(Screenshot grounding data)
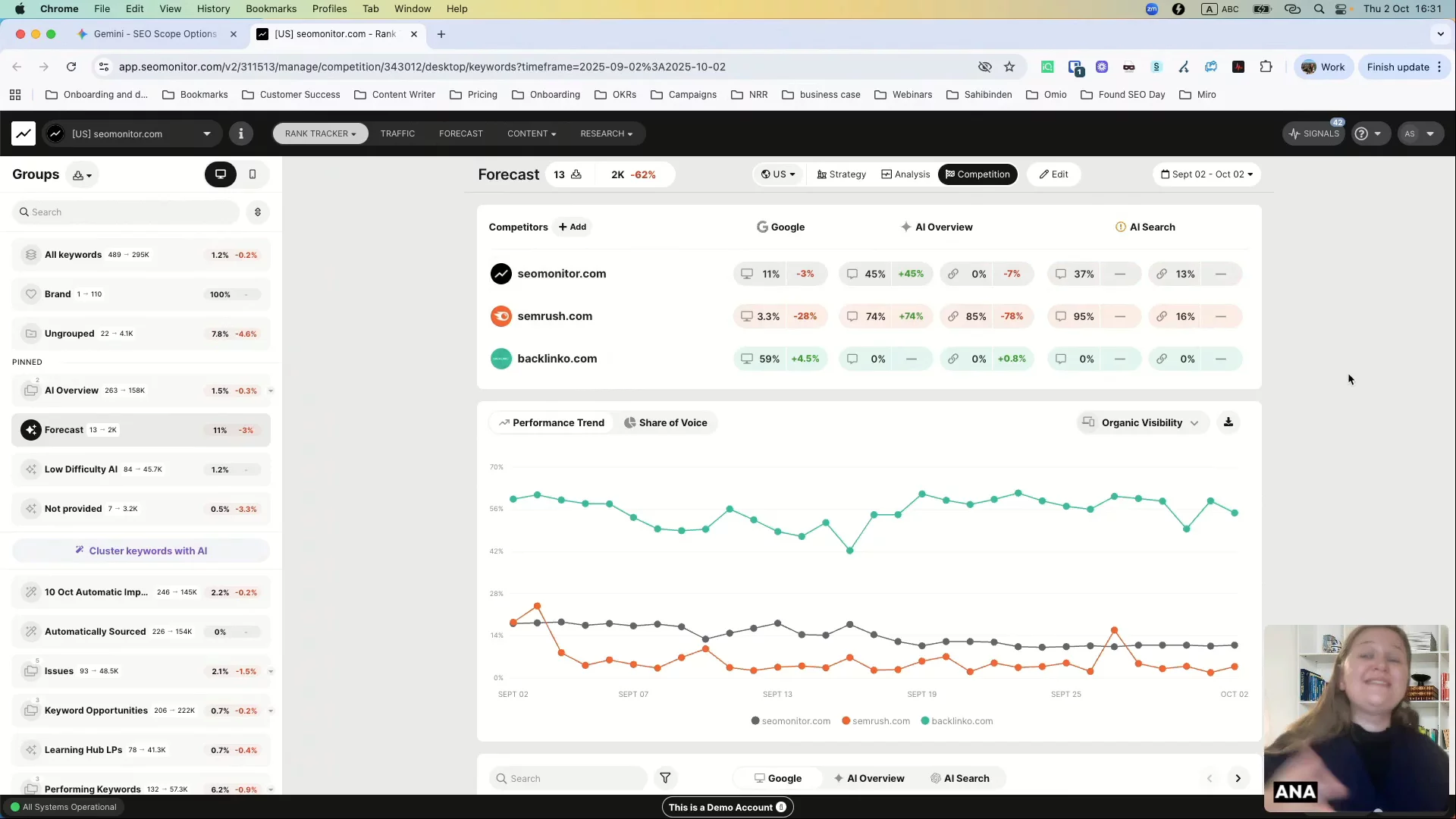Click the groups sort icon beside search
Image resolution: width=1456 pixels, height=819 pixels.
pos(258,212)
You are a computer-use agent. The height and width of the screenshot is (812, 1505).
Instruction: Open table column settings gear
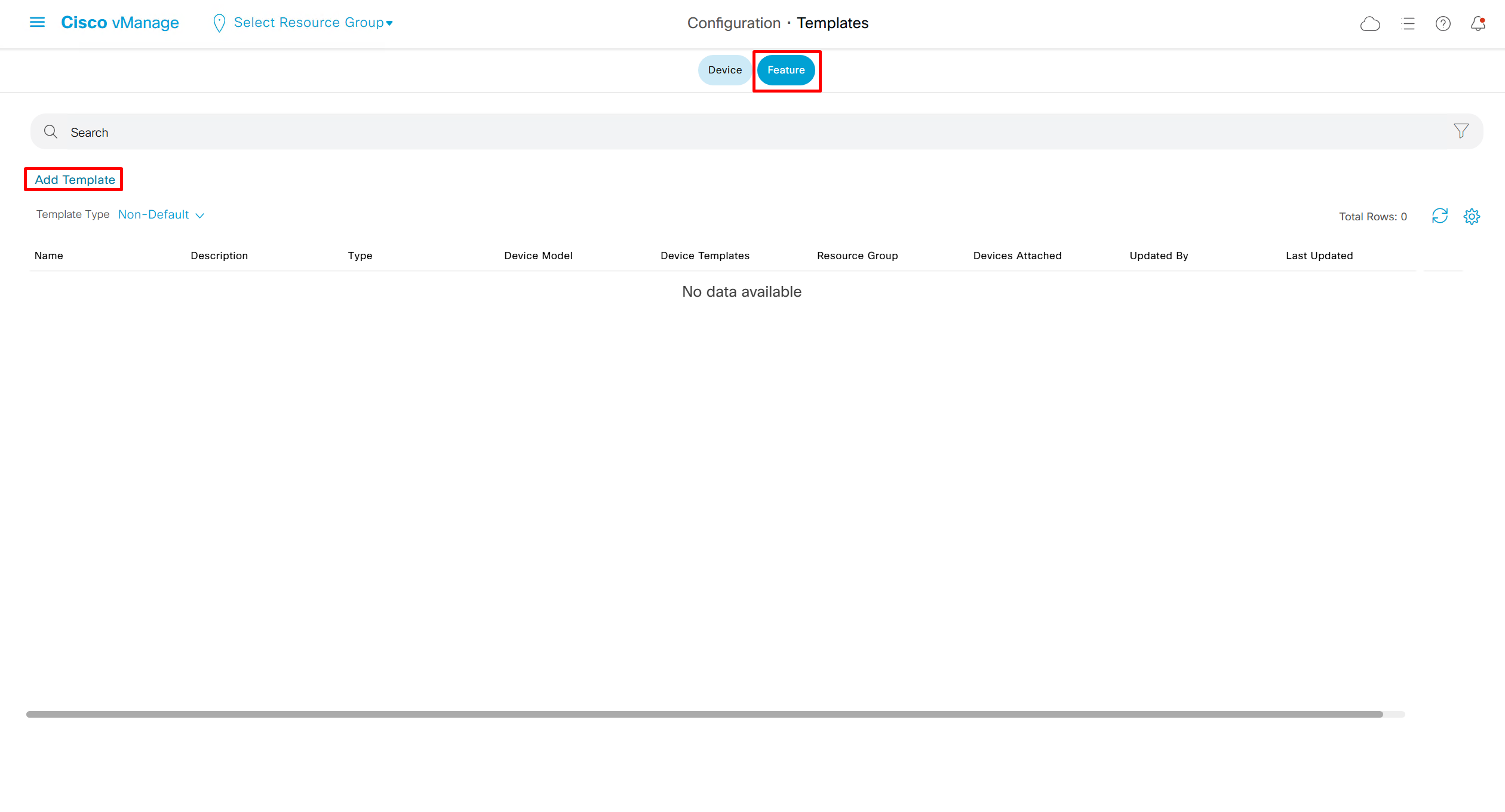tap(1472, 216)
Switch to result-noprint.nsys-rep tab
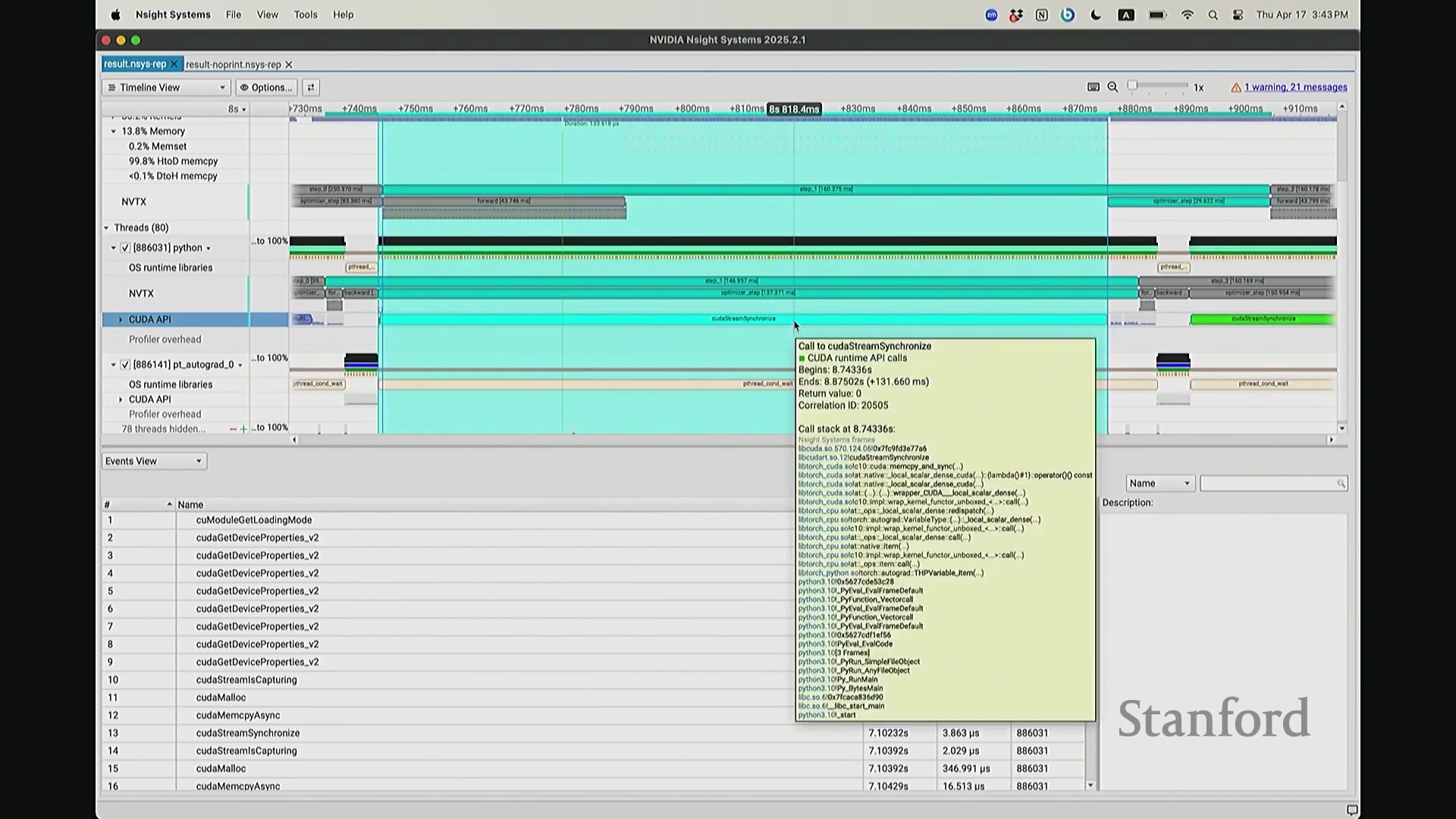The height and width of the screenshot is (819, 1456). pyautogui.click(x=234, y=64)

◆ **WORK TASK**
The lines from the one holding "Instruction: Open table column settings gear" to the final line of the entries are to be duplicated exactly, and the pictures are to be left out.

◆ **YOUR SOLUTION**
Instruction: Open table column settings gear
tap(1472, 216)
Switch to result-noprint.nsys-rep tab
The height and width of the screenshot is (819, 1456). pyautogui.click(x=234, y=64)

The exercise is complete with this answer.